[ENTRIES PROVIDED]

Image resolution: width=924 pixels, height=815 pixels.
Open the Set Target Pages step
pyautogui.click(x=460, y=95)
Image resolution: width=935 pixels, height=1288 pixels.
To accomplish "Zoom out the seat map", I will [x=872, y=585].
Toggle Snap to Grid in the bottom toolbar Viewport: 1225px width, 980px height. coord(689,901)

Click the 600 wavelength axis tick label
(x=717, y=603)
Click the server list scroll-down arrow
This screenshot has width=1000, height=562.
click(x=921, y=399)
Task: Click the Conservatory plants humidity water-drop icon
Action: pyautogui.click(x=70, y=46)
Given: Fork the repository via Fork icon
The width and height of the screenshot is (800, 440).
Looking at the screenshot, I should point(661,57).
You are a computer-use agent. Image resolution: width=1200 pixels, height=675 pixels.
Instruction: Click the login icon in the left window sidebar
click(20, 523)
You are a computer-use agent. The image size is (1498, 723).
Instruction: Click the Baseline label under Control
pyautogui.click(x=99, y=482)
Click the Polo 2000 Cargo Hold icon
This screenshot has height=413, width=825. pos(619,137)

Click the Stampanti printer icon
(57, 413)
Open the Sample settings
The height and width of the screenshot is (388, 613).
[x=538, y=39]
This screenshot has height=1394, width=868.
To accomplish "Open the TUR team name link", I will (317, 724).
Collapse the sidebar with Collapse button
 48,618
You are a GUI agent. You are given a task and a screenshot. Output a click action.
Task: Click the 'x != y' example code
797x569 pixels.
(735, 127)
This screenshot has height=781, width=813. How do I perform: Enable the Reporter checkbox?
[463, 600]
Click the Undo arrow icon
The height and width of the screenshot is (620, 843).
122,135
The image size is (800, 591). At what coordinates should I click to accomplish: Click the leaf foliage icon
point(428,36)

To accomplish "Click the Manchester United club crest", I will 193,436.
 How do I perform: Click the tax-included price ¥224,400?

[PROBLEM TO SOLVE]
Only the lines from the one containing "Task: Click the 'x != y' example code" through the last line of the records belong in the answer, each written out exactly.

[RESPONSE AREA]
Task: Click the 'x != y' example code
797x569 pixels.
(735, 127)
This screenshot has height=781, width=813. How do I perform: Enable the Reporter checkbox?
[463, 600]
Click the Undo arrow icon
The height and width of the screenshot is (620, 843).
122,135
The image size is (800, 591). At what coordinates should I click to accomplish: Click the leaf foliage icon
point(428,36)

To accomplish "Click the Manchester United club crest", I will 193,436.
 How do I perform: Click the tax-included price ¥224,400?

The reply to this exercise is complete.